Why isn’t there a perfect fashion taste for everyone, or to put it more bluntly, why are there some people who are “in,” while others are “out?” The question of an all-inclusive fashion taste has become a primary issue in the current fashion trends with a number of individuals feeling left out or branded with derogatory names. This re-affirms that there are correlation between the average body size in a specific society and the supply from the racks in stall.
So back to the original question, why isn’t there a perfect fashion taste for everyone? An average designer who works for a big brand will happily talk about the aggressive involvement of the marketing experts who decide on what is appealing. Another reason fashion trends questions the capacity of society to accept the true idea of plurality and individualism especially in angles of religion and tribal line. .
Fashionable motivation should be seen not as numbers, but rather, as a belief. Part of this is because fashion reflects social criteria. Despite a cry out for diversity, people continue to use their bodies in the opposite direction completely, they still pray and subscribe to a very specific and limited stylistic trend.

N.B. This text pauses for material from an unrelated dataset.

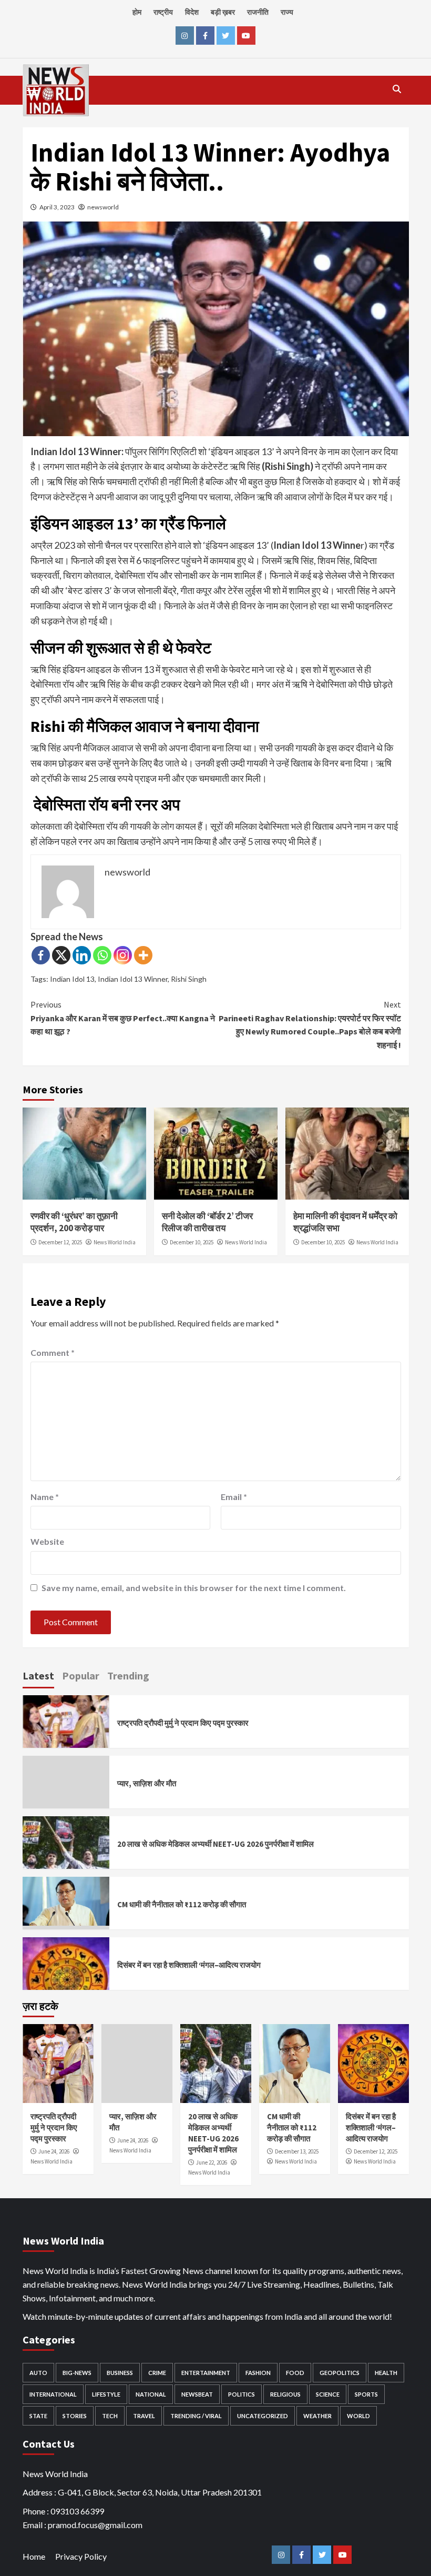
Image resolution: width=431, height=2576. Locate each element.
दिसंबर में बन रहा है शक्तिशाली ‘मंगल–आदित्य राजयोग (189, 1965)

Indeed, there has been continued growth in cosmetic procedures over the years. According to reports from the American Society of Plastic Surgeons, there were 17.5 million surgical and minimally invasive cosmetic procedures performed in the US in 2017, a 2 percent increase over 2016. The statistics also reveal that Americans are “turning to new and innovative ways to shape their bodies.”

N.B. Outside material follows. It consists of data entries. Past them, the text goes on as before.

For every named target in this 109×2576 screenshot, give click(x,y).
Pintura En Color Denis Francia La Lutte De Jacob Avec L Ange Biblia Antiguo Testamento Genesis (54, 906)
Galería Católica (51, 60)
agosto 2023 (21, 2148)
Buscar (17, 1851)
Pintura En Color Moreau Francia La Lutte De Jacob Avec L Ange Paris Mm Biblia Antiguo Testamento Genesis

Brands are simply targeting the unspeakable desires of society, or as Christian Dior claimed to have said regarding the success of his ultra-feminine and retrogressive New Look in 1950’s, it’s because women long to look like women again. From that perspective, the plus-size revolution’s failure is inevitable. Not because perceptions or tastes or the ideal body type can’t change or evolve (history shows that they can and they will in the same way religions and gods change over time, producing different beliefs, rituals or fashions). But those changes are always limited at any given time. And therefore, the revolution must ultimately fail in its attempt to promote true and radical inclusive. In fact, the very existence of fashion questions the capacity of society to accept the true idea of individual differences. While the public wants everyone in — or at least wants to declare that without too much thought — it completely forgets the unavoidable and almost absurdly simple meaning of fashion. Fashion, as a system, as a force, as commerce, and as a belief, is all about exclusion. Perhaps only if we lose fashion, the desire to renew and to favour what is “in” over what is “out” will we be able to win the game of inclusivity. In order to be able to change over time, to address the body as reflected by the current visual agenda — which is the most basic meaning of the term “fashion” itself — it must define what is left out at any given moment. Disturbing as it might sound, one cannot promote unfashionable ideas such as inclusivity using a fashionable mindset.